▶ _Directions_:
What is the count of lines below that include "header"? Reply with nothing else.

(Dataset entries)
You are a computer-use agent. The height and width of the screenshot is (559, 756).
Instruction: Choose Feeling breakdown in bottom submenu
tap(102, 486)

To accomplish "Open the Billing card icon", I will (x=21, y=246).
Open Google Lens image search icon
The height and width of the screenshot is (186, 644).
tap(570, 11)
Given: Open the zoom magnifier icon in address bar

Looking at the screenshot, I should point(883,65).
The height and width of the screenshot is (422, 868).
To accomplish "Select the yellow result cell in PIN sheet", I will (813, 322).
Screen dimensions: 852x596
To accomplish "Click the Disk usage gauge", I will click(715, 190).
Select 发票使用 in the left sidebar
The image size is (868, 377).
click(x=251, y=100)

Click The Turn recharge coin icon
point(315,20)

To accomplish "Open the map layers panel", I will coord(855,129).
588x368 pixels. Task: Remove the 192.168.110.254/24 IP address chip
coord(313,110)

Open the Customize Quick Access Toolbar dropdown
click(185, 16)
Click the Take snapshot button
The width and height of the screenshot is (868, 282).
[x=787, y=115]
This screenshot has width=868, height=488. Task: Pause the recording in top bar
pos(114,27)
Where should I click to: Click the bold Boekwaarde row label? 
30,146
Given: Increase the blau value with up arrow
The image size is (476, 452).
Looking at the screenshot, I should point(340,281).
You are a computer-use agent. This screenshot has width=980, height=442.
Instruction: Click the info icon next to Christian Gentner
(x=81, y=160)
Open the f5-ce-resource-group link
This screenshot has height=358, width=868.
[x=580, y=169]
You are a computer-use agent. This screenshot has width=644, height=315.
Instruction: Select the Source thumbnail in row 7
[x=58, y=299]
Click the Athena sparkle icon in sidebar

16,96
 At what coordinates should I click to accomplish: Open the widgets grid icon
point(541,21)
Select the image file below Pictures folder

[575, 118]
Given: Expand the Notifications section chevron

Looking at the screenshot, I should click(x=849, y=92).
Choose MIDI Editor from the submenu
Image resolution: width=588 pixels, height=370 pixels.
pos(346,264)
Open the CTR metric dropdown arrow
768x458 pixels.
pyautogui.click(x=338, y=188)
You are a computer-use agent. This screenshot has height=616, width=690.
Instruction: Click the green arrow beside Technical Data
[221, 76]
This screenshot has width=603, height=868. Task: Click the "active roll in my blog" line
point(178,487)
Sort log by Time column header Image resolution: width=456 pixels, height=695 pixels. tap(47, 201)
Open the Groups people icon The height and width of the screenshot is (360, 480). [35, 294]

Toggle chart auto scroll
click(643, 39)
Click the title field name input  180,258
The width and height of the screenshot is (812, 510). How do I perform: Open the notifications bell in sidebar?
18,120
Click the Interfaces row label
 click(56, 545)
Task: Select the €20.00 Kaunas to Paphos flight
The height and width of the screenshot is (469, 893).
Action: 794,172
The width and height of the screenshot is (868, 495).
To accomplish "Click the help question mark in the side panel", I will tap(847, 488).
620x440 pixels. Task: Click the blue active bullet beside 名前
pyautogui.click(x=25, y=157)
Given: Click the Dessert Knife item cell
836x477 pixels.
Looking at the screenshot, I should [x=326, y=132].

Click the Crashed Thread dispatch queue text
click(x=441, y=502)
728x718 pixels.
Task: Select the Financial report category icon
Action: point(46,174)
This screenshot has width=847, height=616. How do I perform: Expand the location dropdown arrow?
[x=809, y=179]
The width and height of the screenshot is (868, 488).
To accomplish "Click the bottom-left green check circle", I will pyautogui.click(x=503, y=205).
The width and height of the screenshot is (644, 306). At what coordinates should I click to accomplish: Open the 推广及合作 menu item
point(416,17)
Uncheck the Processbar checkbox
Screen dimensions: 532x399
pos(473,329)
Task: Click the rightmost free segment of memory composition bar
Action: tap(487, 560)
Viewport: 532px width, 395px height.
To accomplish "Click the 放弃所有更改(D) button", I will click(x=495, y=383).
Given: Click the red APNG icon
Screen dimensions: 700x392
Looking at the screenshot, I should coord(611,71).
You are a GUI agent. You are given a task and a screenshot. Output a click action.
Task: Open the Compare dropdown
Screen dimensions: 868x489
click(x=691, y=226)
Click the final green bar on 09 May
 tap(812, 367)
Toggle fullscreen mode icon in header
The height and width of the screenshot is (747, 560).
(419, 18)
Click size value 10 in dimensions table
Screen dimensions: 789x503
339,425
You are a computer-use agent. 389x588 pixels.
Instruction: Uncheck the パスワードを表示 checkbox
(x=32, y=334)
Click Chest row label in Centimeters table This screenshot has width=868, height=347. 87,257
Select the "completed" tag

▶ _Your solution_:
2